Today, the Catholic Church celebrates the Epiphany of the Lord, the revelation of God the Son as a human being in Jesus Christ.
An epiphany is a sudden perception, manifestation or appearance which is usually initiated by some simple or commonplace occurrence.
During Mass today, our priest spoke about his own epiphany. He spoke about his early life, his education, and his career as a chicken man. He spoke about his choice to adopt three teenage sons and the trials and tribulations of doing so. Most importantly though, he spoke about the day his sons urged him to pursue his calling. His epiphany. At the end of his homily he asked, “What was your epiphany?”
Sitting in that pew, I was inspired by his message, but completely perplexed by his question. I couldn’t think of my epiphany. I wasn’t even sure I had even had an epiphany. There I was, sitting in our church, and I couldn’t remember my “ah-ha” moment.
What if I missed it? I’ve always been spiritual and I’ve always felt close to God, but what if my epiphany had come and I missed it? What if I was too busy with my day-to-day life to pay attention to my epiphany? Could my epiphany have passed me by?
I contemplated epiphanies, and my questions, for the remainder of the day.
Then it hit me. I have had my epiphany. It occurred to me that most epiphanies seem to slap people upside the head and happen instantly, but mine was a slow moving revelation that felt like a tractor trailer slowly rolling over my entire existence. In other words, a not-so-sudden epiphany.

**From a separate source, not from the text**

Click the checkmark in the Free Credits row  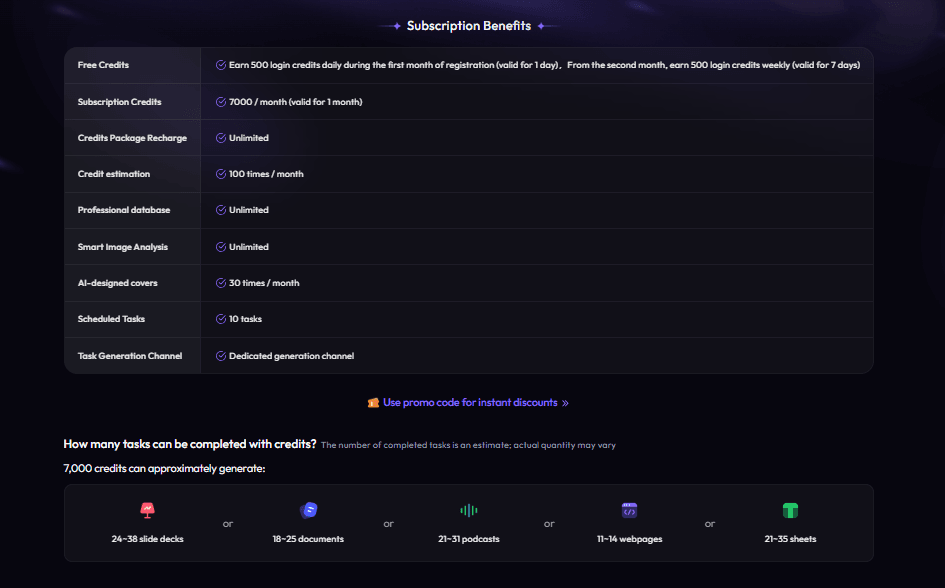coord(221,65)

While epiphanies come from many different “normal” occurrences, mine came in the form of an unusual phone call. No, I didn’t speak to God on the phone, although that would have been cool, but my epiphany was delivered in a phone call with our mortgage company.
When our mortgage company chose to take our home from us, it could have been devastating. It could have driven me to drink, or worse, and it could have been a traumatic experience not only for myself, but for my wife, my children, and my entire family. But it wasn’t.
Once the initial shock wore off, I realized that things were out of my control. If I couldn’t control our fate, I sure as heck wasn’t going to allow the mortgage company to control it so I handed it over to God. He never let me down in the past, and He sure wasn’t going to start now. But this time was different.
In the days following our discovery that the mortgage company was taking our home even though we had made all our payments, I prayed. I prayed that we could keep our house, I prayed that it was all a horrible nightmare and I might wake up. I prayed it would “all work out”, and then I realized I was praying for all the wrong things (indeed an “ah-ha” moment).
So I started praying for God’s will. I started praying that His will be done. I started praying that He would reveal His plan to me. And so the real epiphany began.
When we realized we would not be keeping the house, we looked for a suitable place to live. We looked far and wide but couldn’t find the right place. We didn’t want to be homeless, and I knew the Lord would put us in the right place, at the right time.
He did, in more ways than one.
With each passing day, as the stress to find a new home increased, so did my faith. He revealed himself to me in ways I never thought possible, until I was closer to Him, spiritually, than I have ever been in my entire life. I realized things about my faith that surprised me. I realized my beliefs were not as “distant” as I thought they were. I realized that the only safe harbor was in the arms of God. God was calling me, and spiritually, I was home.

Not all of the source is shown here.